__TRY IT__
Write out every entry, unchanged. Skip any picture.

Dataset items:
'''

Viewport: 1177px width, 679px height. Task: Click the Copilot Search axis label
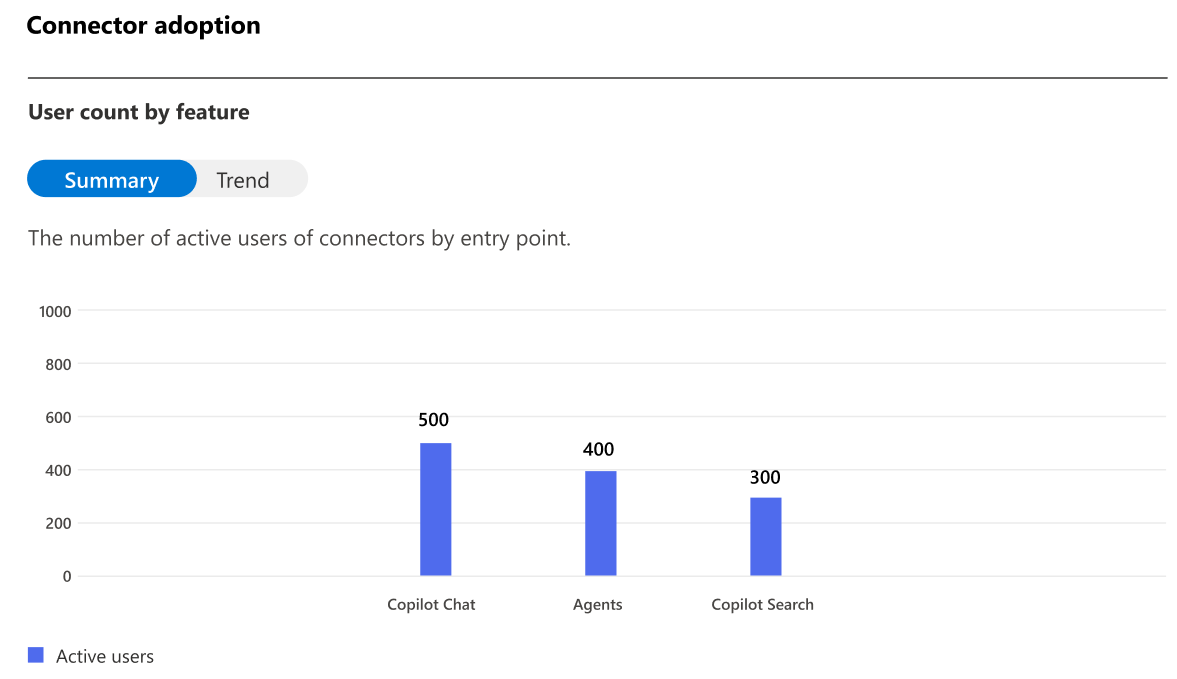[763, 605]
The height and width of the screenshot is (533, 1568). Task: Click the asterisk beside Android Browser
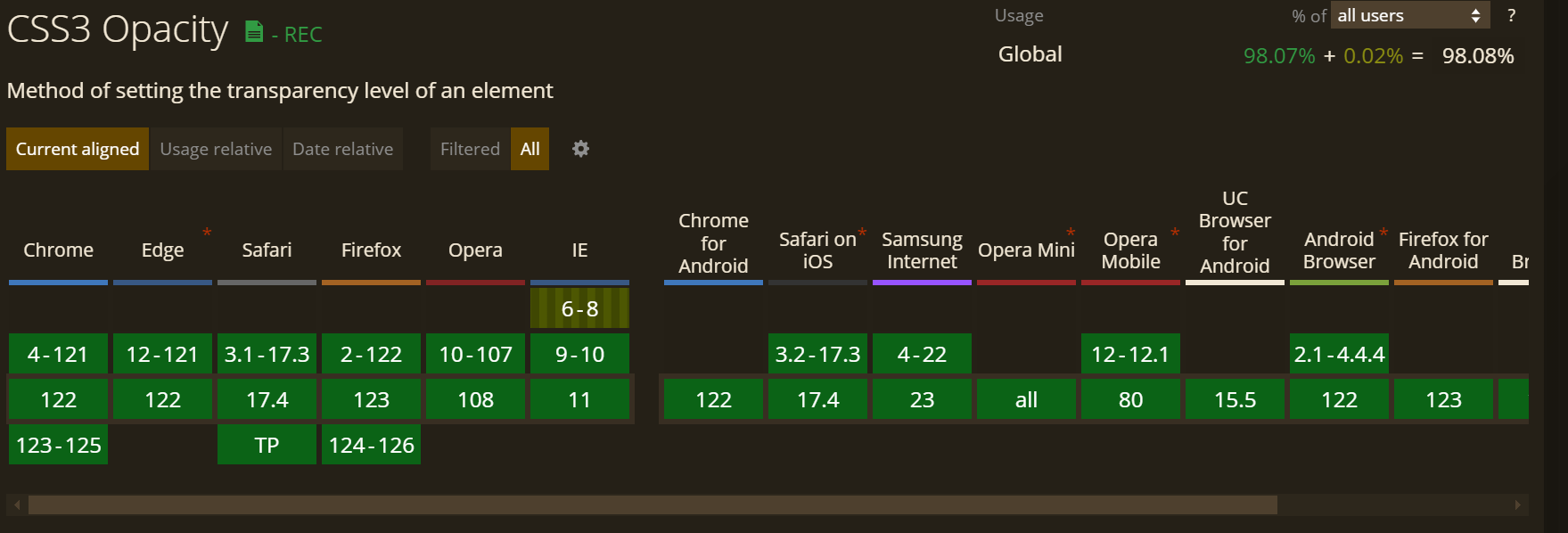click(x=1383, y=233)
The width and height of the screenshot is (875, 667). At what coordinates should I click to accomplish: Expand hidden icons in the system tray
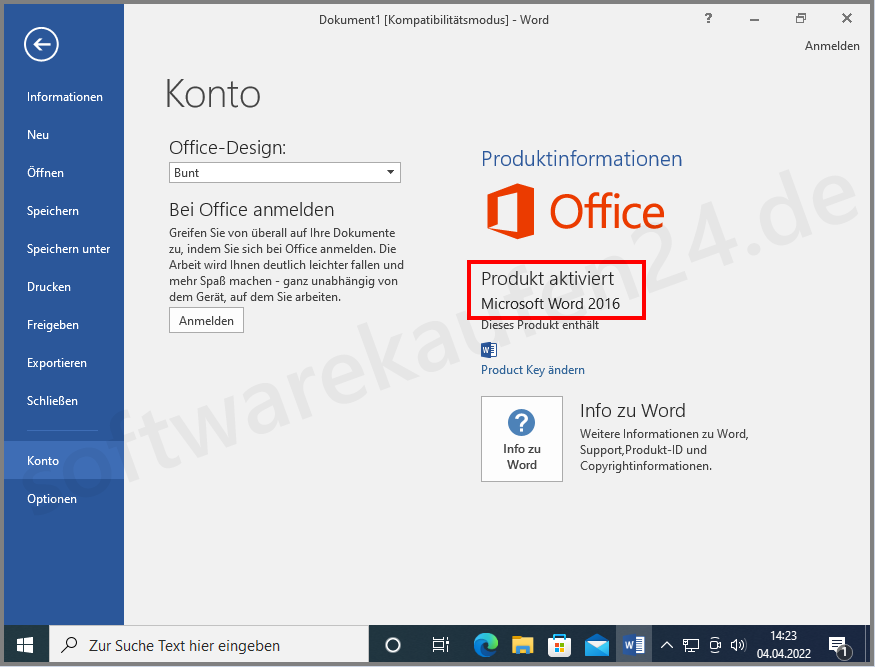666,645
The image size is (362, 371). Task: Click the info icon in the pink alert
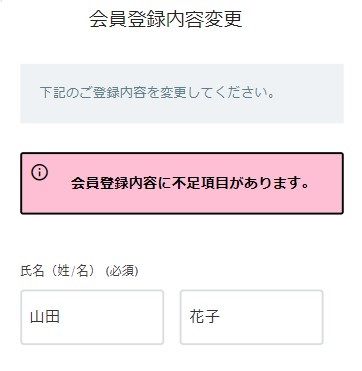tap(40, 172)
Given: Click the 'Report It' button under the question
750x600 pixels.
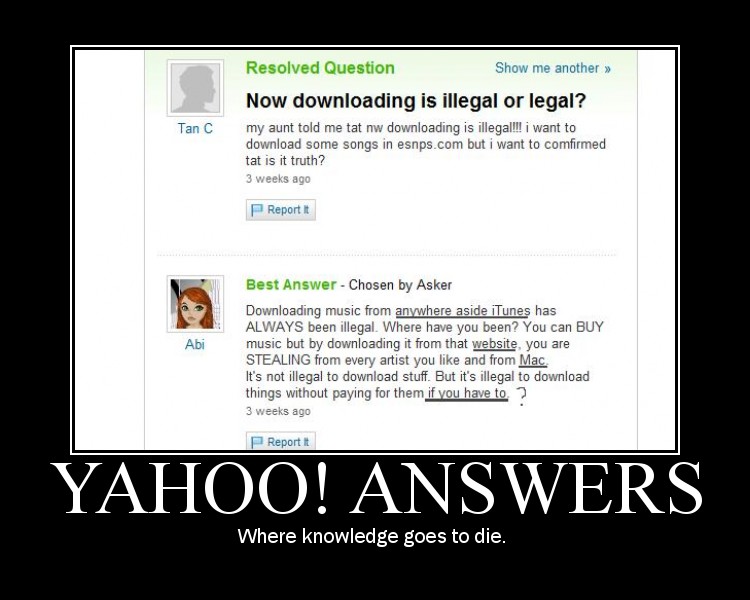Looking at the screenshot, I should (281, 210).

'''

__REPLY__
Viewport: 1177px width, 679px height. Task: Click the Copilot Search axis label
[763, 605]
The height and width of the screenshot is (533, 1568). Task: Click the asterisk beside Android Browser
click(x=1383, y=233)
The width and height of the screenshot is (875, 667). At what coordinates should I click to accomplish: Expand hidden icons in the system tray
666,645
The image size is (362, 371). Task: Click the info icon in the pink alert
tap(40, 172)
Given: Click the 'Report It' button under the question
750x600 pixels.
Looking at the screenshot, I should (281, 210).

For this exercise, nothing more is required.